:: ASSIGNMENT ::
Your output consists solely of the lines from the one that contains "You are a GUI" to the end of the material, each reproduced exactly; pictures do not belong in it.

:: EXERCISE DATA ::
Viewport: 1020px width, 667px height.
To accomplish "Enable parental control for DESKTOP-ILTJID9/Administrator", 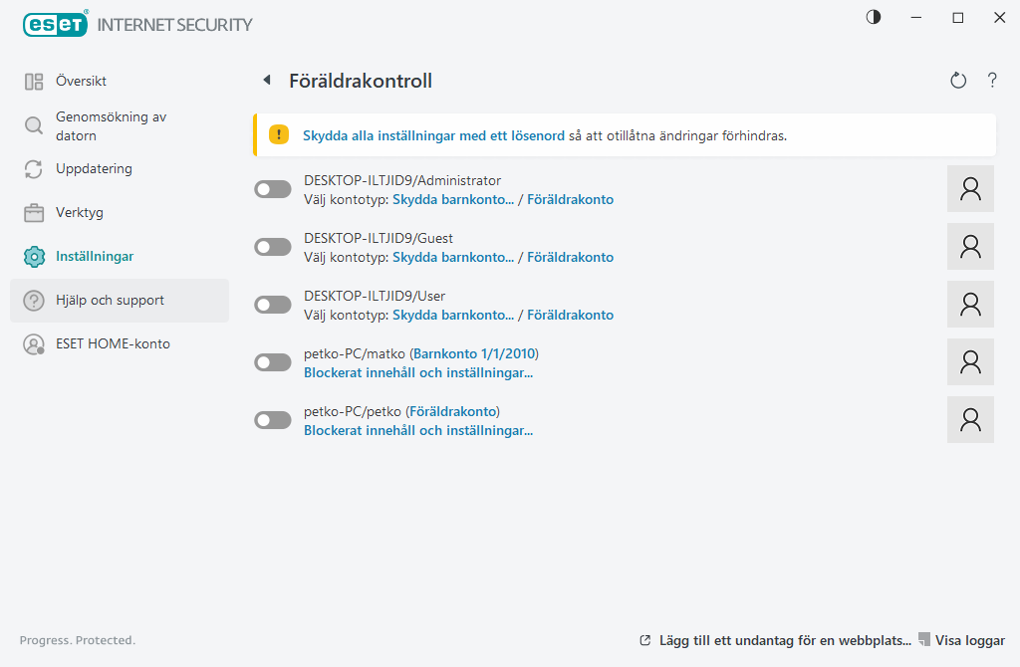I will pos(272,188).
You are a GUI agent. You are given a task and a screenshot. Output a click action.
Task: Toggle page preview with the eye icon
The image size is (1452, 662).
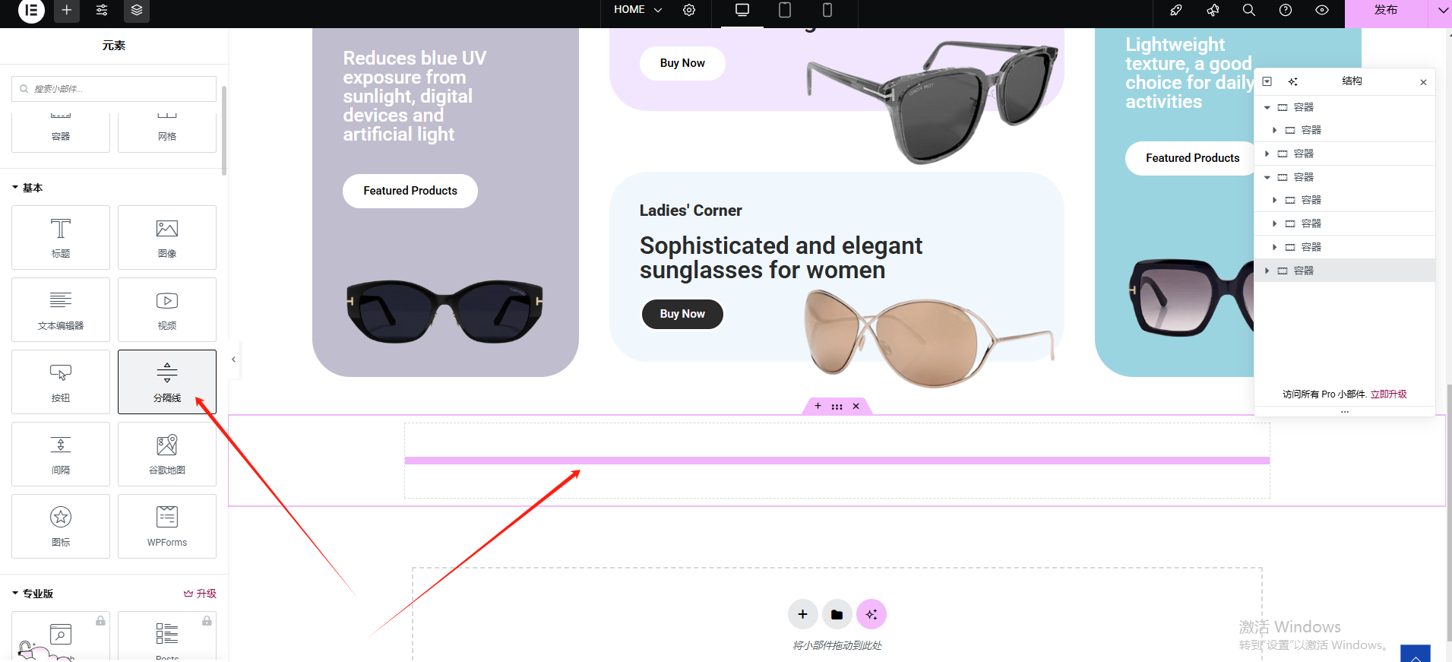pyautogui.click(x=1322, y=11)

:: SOLUTION FOR THIS PROBLEM ::
You are a GUI agent. You are given a task and a screenshot. Output a click action.
Task: Toggle page preview with the eye icon
The image size is (1452, 662).
pyautogui.click(x=1322, y=11)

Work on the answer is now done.